Ecco allora personaggi affascinanti come la bisnonna Mirabel (Angel): non bella ma dotata di saggezza e intelligenza. Sposa un noioso vedovo del Tennessee controvoglia e solo per compiacere la madre….”…E probabile che sia passata dallo stato di figlia amatissima a quello di madre altrettanto amata senza interessarsi troppo alla fase intermedia, quella di moglie” . Così la Hobhouse sintetizza il suo percorso. Poi le sue figlie Emma ed Elisabeth (detta Shrimp) nate a inizi 900, diversissime tra loro e con traiettorie di vita divergenti. Emma è la ribelle bohèmienne fuggita col suo professore di arte e madre di due figlie prima dei 20 anni. Invece Shrimp è severa con se stessa, timida, si sente inferiore alla sorella e compensa con un comportamento rigoroso e il successo negli studi. Il testimone passa alle figlie di Emma, Bette e Constance. Condividono sentimenti ostili verso il padre, l’amore per la madre che le respinge e appena adolescenti scelgono di vivere con nonna Angel. Come le sorelle della generazione precedente maturano in opposizione. Constance è “la più bella ragazza di New York” -assomiglia a Grace Kelly senza trucco- va e viene conducendo un’intraprendente vita da single. Bett invece è la mamma di Helen (voce narrante). E’ bellissima ma inconcludente, incantatrice di uomini ma incapace di tenerseli stretti; così come non riesce a conservare un lavoro. Lei e la figlia sono sempre alle prese con mancanza di soldi, bollette in rosso e sfratti. Il loro rapporto è complicato, a tratti devastante, come quando Bett sprofonda nella depressione fino al suicidio. Il resto è la vita di Helen, il difficile rapporto col padre lontano e poi i suoi amori, il fallimento del matrimonio, la liaison con un famoso scrittore che ama la solitudine  più di ogni altra cosa. Tutto raccontato  con coraggio e senza mezzi termini… fino al triste epilogo.

 

 

Charles Willeford  “Come si muore oggi”   -Feltrinelli-  euro 17,00

La vita stessa dell’autore è di per sé un intrigante romanzo. Willeford, nato in Arkansas nel 1919 e morto a Miami nel 1988, rimase orfano a 8 anni e andò a vivere con la nonna a Los Angeles. Ma ben presto, nell’adolescenza, intraprende una vita di vagabondaggio sui treni merci e diventa uno dei tanti Hobo che imperversano da un angolo all’altro degli States. A 16 anni si finge 18enne e si arruola nei corpi a terra dell’Aeronautica. La vita militare, lunga 20 anni, lo porta a combattere anche nelle Filippine e nella 2° Guerra Mondiale. Fu un soldato coraggioso e le sue prodezze gli valsero alcune onorificenze. Lasciato l’esercito si arrabatta come può, passando da un mestiere all’altro: allenatore di cavalli da corsa, speaker radiofonico, pugile, scrittore…Poi decide di mollare tutto e  buttarsi nella scrittura. Inizia scrivendo una soap opera per un’emittente radio. Poi inanella poesie e romanzi e diventa famoso con la sua quadrilogia di Miami: un ciclo di romanzi noir con protagonista il sergente Hoke Moseley. Beffa del destino: all’apice della fama, lo scrittore muore  improvvisamente per attacco cardiaco, proprio il giorno in cui uscì l’ultimo capitolo della fortunata serie “Come si muore oggi”.
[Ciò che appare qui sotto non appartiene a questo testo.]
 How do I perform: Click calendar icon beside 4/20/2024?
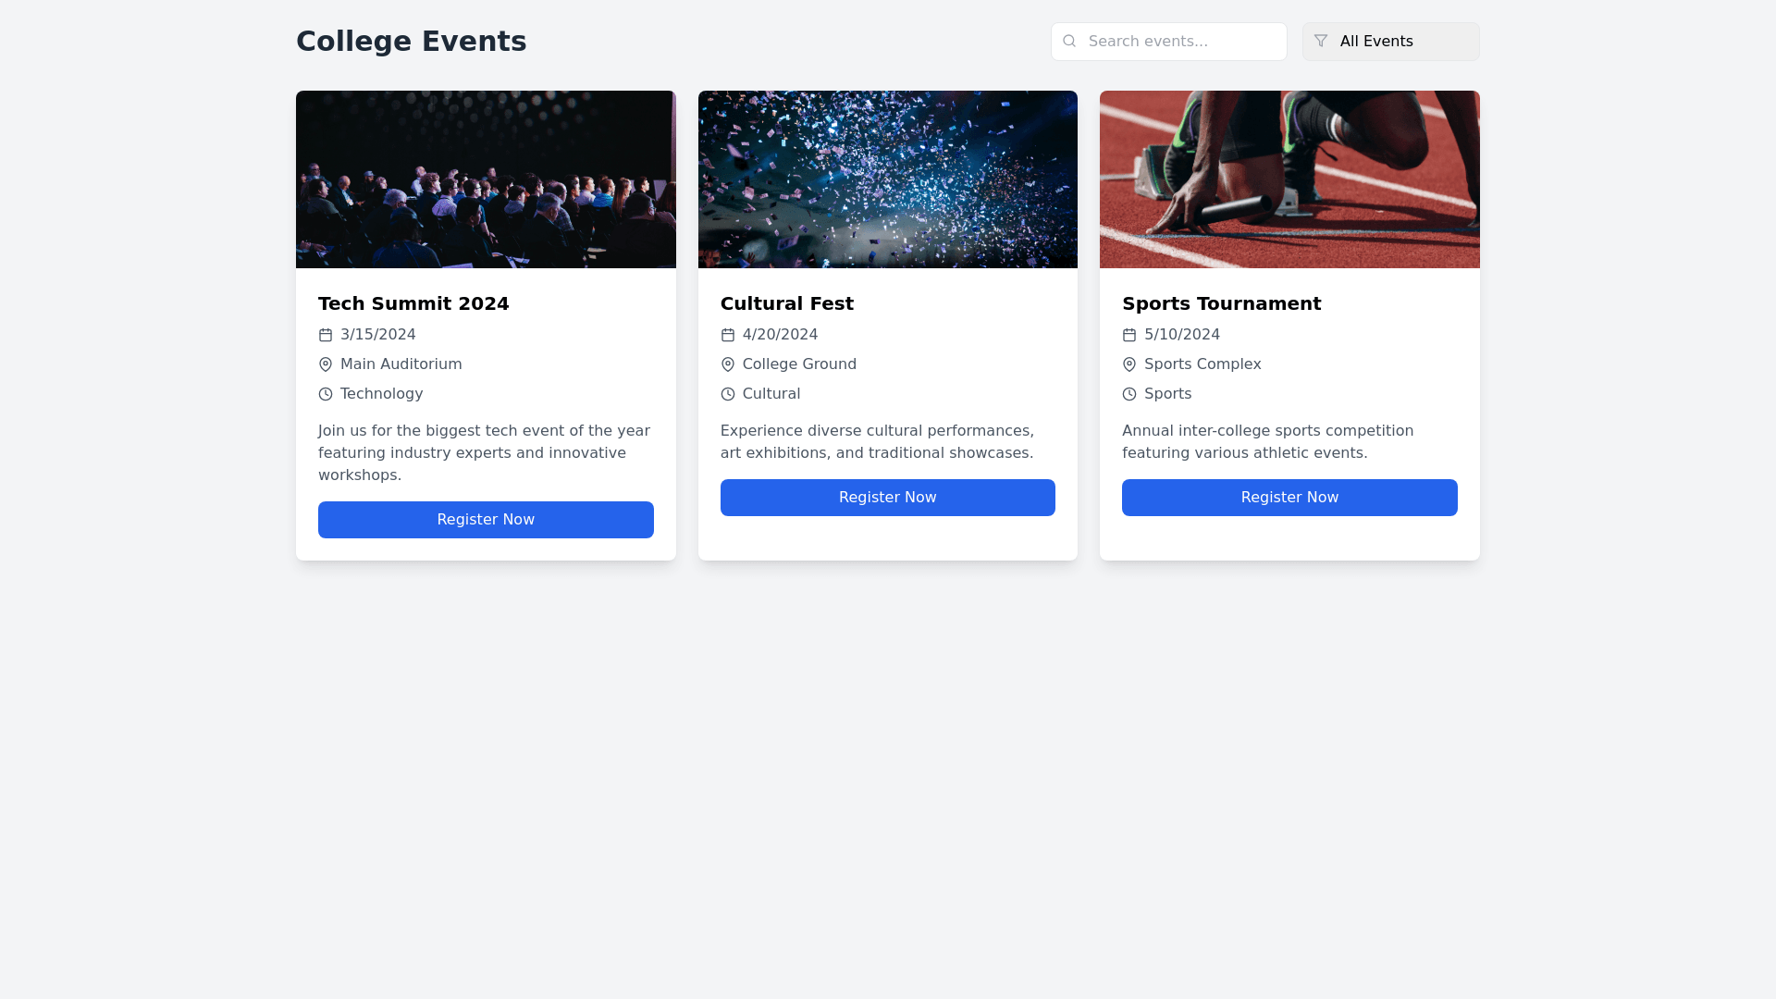(728, 335)
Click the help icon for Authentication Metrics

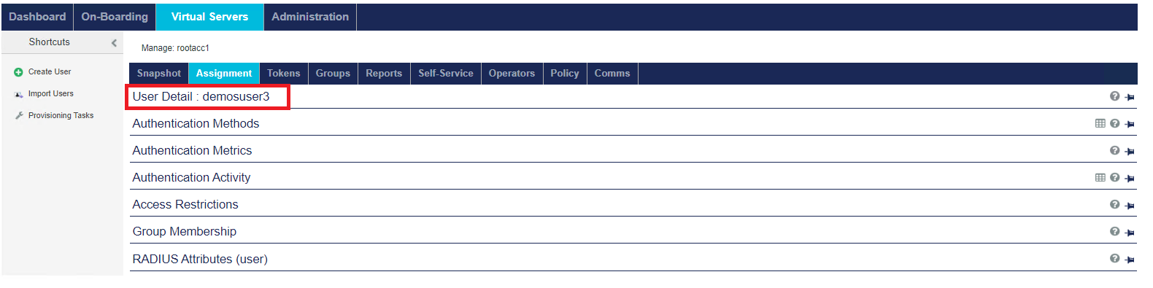[x=1114, y=150]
Nel libro, centrale è sempre il detective della squadra omicidi di Miamy Hoke Moseley. Antieroe per eccellenza che si barcamena per vivere: fragile, un po’ sovrappeso, già con la dentiera che  pulisce religiosamente ogni sera e una vita amorosa pari a zero. Vive con le due figlie adolescenti in una casa in affitto che condivide con l’ex partner di pattuglia, Ellita Sanchez e il suo piccolo Pepe nato da poco. Sono un team collaudato ed affiatato, si aiutano a vicenda e la loro vita procede su un binario più o meno tranquillo. Hoke è bravissimo a risolvere vecchi casi insoluti e sta indagando sull’omicidio di un chirurgo datato 3 anni prima. Però il suo capo gli ordina di farsi crescere la barba per  infiltrarsi sotto copertura in un’organizzazione sospettata di reclutare, sfruttare ed uccidere poveri immigrati clandestini. Per questa missione, irta di pericoli, deve allontanarsi da Miami e finire in un ranch nelle Everglades dove branchi di alligatori fanno scorpacciate di cadaveri. A movimentare ulteriormente la sua esistenza c’è anche l’arrivo di un ex detenuto che gli aveva giurato vendetta al momento dell’arresto, che finisce per entrare nella vita sua, delle figlie e soprattutto di Ellita……

 

Alex North   “L’uomo dei sussurri”   -Mondadori-  euro 20,00

E’ il primo romanzo dello scrittore  inglese, che vanta una formazione filosofica e di sociologia. Imbastisce  un thriller con tutti gli elementi tipici del genere e ambienta la vicenda in una cittadina tranquilla solo in apparenza, Featherbank. E’ li che si trasferisce Tom Kennedy col figlio Jake, dopo la morte della moglie Rebecca. Cerca faticosamente di elaborare il lutto e ricominciare da capo. Ma, ovviamente, le cose non sono semplici. Il piccolo Jake stenta a inserirsi nella scuola e vive  un mondo parallelo interiore, popolato da amici immaginari con i quali riesce a dialogare e trovare conforto, molto più che nel rapporto con il padre. Poi a Featherbank irrompe la tragedia. Scompare nel nulla un ragazzino di 6 anni; Neil, trascurato dai genitori divorziati, entrambi alcolisti che affrontano la vita con disperazione ed egoismo. A indagare è il detective Pete Willis che anni prima si era occupato di un caso analogo ed era riuscito a mettere dietro le sbarre il colpevole. Insieme alla collega Beck porta avanti le indagini e… sempre più gli sembra di rivivere un déjà vu. 20 anni prima un misterioso uomo era solito sussurrare frasi alle finestre di bambini che poi scomparivano.  All’epoca, il serial killer Frank Carter aveva rapito e ucciso ben 5 bambini. Ora è rinchiuso in carcere, e sembra che in azione ci sia un suo pericoloso emulo. Willis è a lui che si rivolge per strappargli indicazioni utili alle indagini. Ma è un buco nell’acqua che conduce solo su false piste. Intanto Jake dà sempre più segnali di squilibrio: si isola dai compagni, si rifugia nell’amicizia con una non meglio precisata amica immaginaria e, soprattutto, racconta di sentire una voce che sussurra il suo nome nel buio. A complicare la vicenda si aggiungono case stregate, bimbi che parlano con i morti, rapporti padri-figli e indagini sempre più tortuose.